Treatment of amiodarone-induced thyrotoxicosis has been recognized as a disturbing medical problem because the response to conventional medical therapy is frequently disappointing [1]. Nevertheless, it seems that incomplete knowledge of the pathogenesis of amiodarone-induced thyrotoxicosis may have contributed to inadequate treatment schedules and the varied responses reported. Two mechanisms are actually accepted [2, 3].

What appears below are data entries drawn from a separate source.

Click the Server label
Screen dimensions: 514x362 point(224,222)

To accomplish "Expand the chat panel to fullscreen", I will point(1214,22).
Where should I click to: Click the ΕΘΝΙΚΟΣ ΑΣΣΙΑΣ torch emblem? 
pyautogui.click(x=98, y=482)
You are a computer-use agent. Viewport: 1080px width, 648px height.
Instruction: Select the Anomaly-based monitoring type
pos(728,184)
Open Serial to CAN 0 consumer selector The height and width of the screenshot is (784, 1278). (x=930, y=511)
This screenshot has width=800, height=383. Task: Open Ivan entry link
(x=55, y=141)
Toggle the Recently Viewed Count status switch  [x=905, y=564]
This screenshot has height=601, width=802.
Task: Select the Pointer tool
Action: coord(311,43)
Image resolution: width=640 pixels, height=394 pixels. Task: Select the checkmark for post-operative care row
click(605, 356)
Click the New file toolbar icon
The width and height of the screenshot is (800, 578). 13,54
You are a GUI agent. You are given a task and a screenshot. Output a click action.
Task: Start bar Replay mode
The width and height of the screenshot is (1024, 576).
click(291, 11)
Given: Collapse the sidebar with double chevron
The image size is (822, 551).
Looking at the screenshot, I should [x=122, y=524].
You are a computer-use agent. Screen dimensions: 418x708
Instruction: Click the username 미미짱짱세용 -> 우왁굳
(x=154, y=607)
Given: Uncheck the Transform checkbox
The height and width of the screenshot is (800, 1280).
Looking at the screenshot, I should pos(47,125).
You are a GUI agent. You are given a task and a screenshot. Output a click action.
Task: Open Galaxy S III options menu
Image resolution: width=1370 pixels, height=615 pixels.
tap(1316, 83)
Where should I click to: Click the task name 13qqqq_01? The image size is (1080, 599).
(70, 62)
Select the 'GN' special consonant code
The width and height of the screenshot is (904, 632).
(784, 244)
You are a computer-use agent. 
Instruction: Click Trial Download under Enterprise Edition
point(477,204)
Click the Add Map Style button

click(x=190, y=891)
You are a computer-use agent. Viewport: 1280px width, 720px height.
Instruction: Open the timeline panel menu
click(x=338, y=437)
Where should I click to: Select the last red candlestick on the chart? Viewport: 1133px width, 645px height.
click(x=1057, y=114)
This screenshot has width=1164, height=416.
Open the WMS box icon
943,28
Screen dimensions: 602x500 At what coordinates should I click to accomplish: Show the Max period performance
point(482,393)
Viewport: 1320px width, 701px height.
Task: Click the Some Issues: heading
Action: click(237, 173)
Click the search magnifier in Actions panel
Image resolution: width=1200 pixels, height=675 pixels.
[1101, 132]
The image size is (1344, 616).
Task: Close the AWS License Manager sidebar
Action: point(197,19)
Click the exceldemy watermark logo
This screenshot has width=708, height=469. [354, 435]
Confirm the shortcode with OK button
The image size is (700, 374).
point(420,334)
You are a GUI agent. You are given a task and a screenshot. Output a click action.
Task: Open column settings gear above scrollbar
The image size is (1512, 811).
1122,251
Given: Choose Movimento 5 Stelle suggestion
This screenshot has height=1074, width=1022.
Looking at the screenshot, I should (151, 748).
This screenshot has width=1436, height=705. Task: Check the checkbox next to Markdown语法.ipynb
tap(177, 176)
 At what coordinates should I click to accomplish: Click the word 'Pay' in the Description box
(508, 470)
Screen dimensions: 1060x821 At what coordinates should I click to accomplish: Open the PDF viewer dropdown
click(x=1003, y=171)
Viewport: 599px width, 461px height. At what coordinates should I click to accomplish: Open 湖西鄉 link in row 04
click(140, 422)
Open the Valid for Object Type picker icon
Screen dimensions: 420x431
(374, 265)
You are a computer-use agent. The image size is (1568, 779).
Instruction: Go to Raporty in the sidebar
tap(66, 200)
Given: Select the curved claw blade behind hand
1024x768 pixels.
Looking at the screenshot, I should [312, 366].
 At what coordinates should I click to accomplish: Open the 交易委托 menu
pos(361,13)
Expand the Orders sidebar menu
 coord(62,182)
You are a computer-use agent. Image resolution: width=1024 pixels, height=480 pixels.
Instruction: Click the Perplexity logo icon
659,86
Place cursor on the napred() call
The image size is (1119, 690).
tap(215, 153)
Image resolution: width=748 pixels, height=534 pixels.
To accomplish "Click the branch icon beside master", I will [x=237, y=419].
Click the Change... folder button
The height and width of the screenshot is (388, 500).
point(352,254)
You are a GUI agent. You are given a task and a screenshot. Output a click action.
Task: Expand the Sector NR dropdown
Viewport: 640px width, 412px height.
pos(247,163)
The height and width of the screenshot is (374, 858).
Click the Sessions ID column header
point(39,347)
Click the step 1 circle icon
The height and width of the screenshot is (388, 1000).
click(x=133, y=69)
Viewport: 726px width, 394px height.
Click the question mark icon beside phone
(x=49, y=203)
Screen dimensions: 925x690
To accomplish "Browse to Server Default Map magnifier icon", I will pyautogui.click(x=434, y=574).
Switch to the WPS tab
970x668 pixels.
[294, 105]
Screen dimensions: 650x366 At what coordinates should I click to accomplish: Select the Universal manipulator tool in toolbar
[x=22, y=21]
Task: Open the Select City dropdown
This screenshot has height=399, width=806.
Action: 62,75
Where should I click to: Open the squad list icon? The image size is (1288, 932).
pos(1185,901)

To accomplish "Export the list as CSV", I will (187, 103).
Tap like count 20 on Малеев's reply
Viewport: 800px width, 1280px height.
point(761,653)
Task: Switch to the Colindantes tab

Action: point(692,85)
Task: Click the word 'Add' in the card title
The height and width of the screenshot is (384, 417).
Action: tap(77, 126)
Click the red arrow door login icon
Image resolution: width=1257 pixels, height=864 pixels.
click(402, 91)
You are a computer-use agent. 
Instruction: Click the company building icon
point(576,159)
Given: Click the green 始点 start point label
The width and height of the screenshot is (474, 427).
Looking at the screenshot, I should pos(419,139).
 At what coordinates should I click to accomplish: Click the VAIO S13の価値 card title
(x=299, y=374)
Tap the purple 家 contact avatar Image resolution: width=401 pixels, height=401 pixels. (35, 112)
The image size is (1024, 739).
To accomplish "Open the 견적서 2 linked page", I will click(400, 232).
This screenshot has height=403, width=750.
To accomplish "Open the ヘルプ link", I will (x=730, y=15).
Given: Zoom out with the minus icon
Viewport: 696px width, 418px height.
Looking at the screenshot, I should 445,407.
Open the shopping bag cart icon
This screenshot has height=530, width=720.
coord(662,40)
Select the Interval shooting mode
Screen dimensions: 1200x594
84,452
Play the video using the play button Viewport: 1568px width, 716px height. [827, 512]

In type I, exposure of a latent autonomously functioning thyroid to iodide (nodular goiter, Graves disease) results in increased hormone synthesis. Patients present with underlying thyroid abnormalities on physical and echographic examination; diminished, normal, or increased radioactive iodine uptake; and slightly elevated serum interleukin-6 levels. The high iodine content in the thyroid results in a poor response to thionamides, but patients benefit from perchlorate (1 g/d for no more than 40 days because of possible serious dose-dependent side effects). Hyperthyroidism can be exacerbated when perchlorate therapy is discontinued.

In type II, thyrotoxicosis results from presynthesized hormone release caused by amiodarone-induced thyroiditis [4] and therefore has acute onset in the absence of premonitory hormonal changes. Patients with this condition have normal results on thyroid examination, decreased radioactive iodine uptake, and markedly elevated serum interleukin-6 levels. Given the pathogenesis, no benefit from thionamide or perchlorate treatment is seen, but a prompt response to glucocorticoids occurs (prednisone, 40 mg/d or equivalent, slowly tapered over 2 to 3 months), mainly because of the membrane-stabilizing actions of these agents. If thyrotoxicosis is exacerbated during tapering, the glucocorticoid dose should temporarily be increased. Patients may subsequently develop self-limited spontaneous or iodine-induced hypothyroidism, and occasional cases of persistent subclinical hypothyroidism have been described [5].

There are probably mixed forms of amiodarone-induced thyrotoxicosis, both from the beginning and during follow-up. Other pathogenic mechanisms may play a role in certain cases. Recognition of the precise mechanism acting in a given patient will aid in management because thyrotoxicosis due to the type I mechanism will respond to thionamide plus perchlorate treatment and because thyrotoxicosis due to the type II mechanism will respond to glucocorticoids. Mixed forms should be managed with a combination of thionamide, perchlorate, and glucocorticoids. The general practice is to withdraw amiodarone if possible, although worsening of thyrotoxicosis with this practice has been described (probably because of loss of amiodarone antiadrenergic and 5' deiodinase inhibitory actions) and amiodarone-induced thyrotoxicosis has occasionally been controlled with conventional treatment despite amiodarone maintenance.